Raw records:

◇ ◇ ◇ ◇ ◇

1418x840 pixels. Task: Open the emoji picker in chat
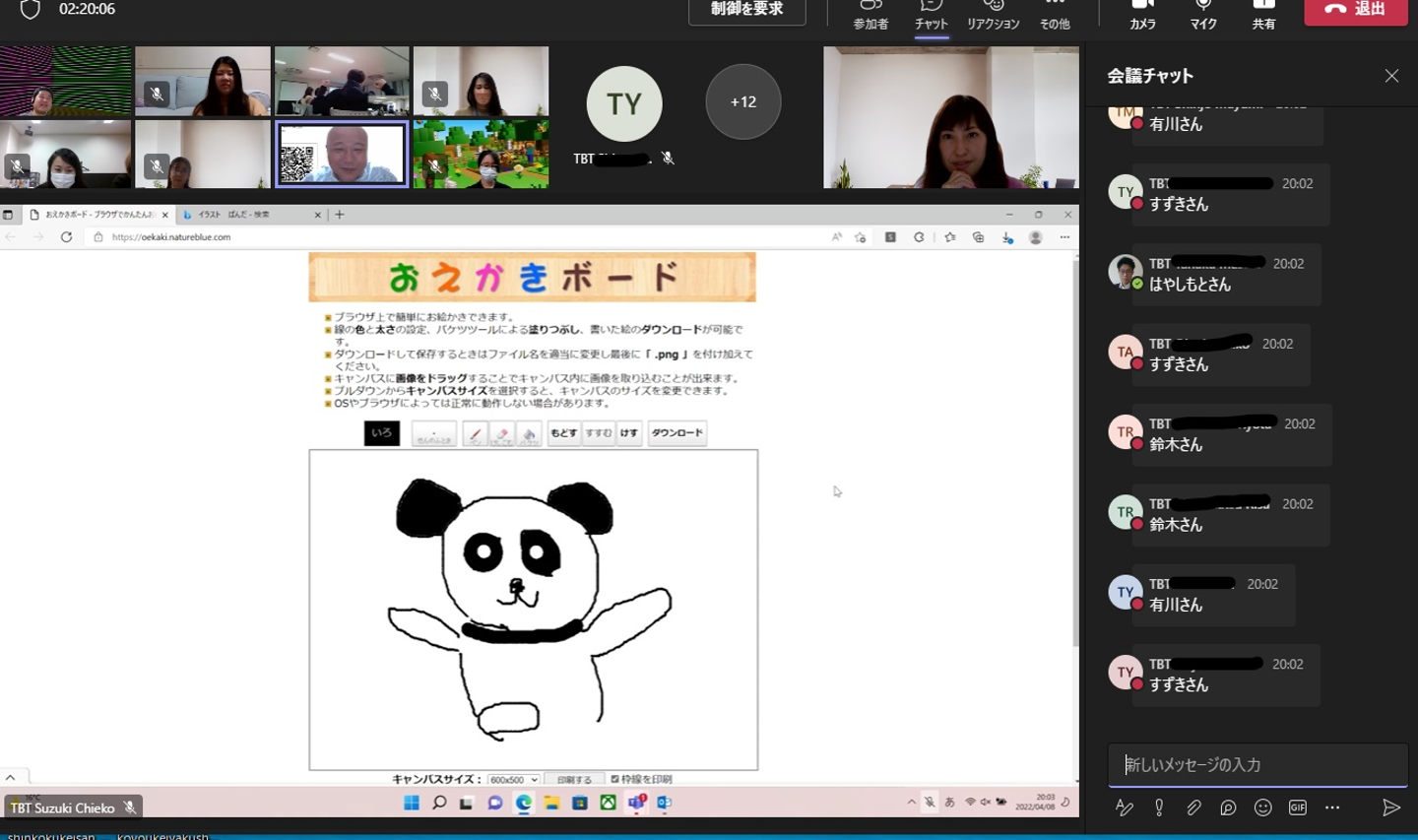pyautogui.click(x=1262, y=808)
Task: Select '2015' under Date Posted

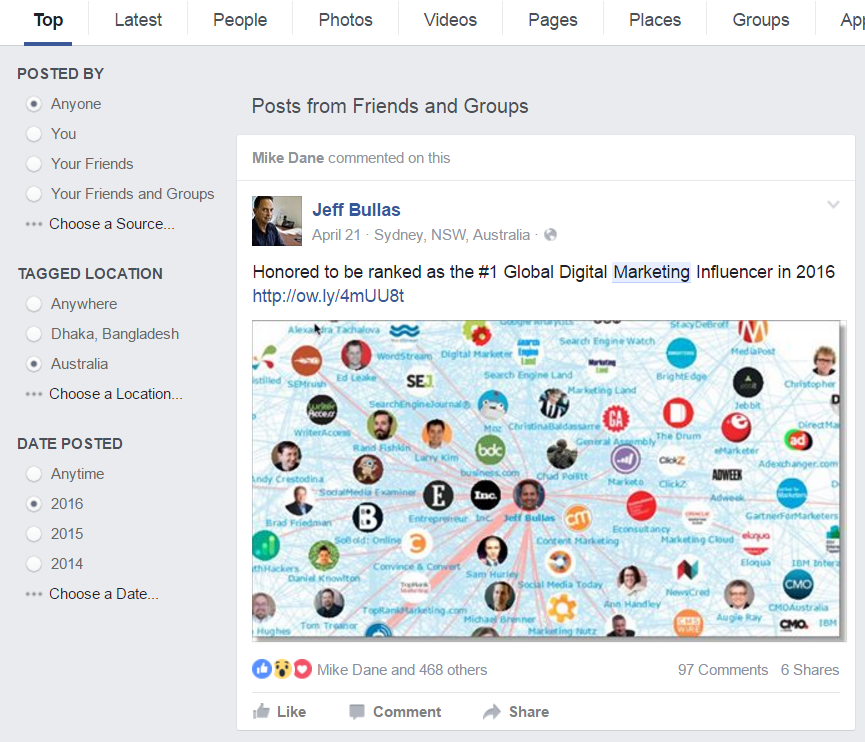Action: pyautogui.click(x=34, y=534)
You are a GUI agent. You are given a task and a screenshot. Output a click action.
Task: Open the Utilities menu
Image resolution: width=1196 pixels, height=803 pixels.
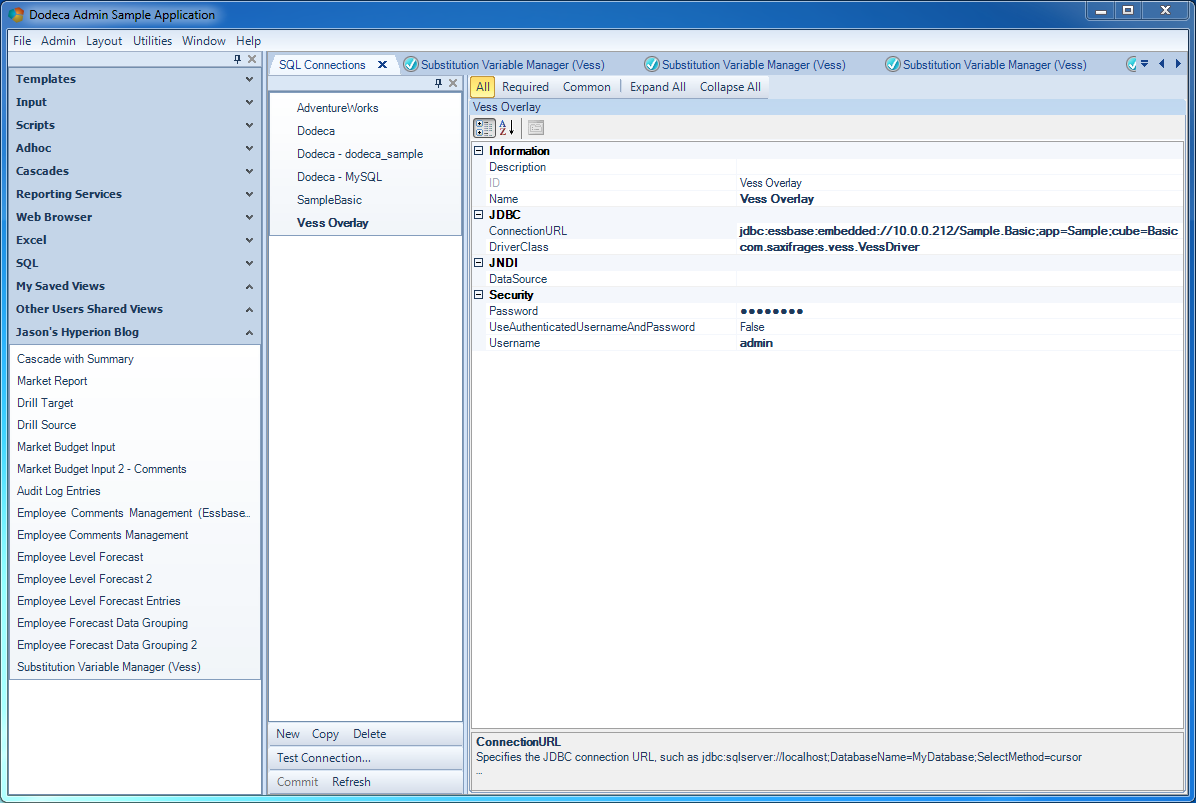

◇ ◇ ◇ ◇ ◇

### WHAT TO PRODUCE
Change every "pixels" in the material above to "px" and write the material out again with nothing else altered, leaving out the pictures.

### RESULT OF THE TASK
1418x840 px. Task: Open the emoji picker in chat
pyautogui.click(x=1262, y=808)
Task: Select '2015' under Date Posted

Action: pyautogui.click(x=34, y=534)
You are a GUI agent. You are given a task and a screenshot. Output a click action.
Task: Open the Utilities menu
Image resolution: width=1196 px, height=803 px.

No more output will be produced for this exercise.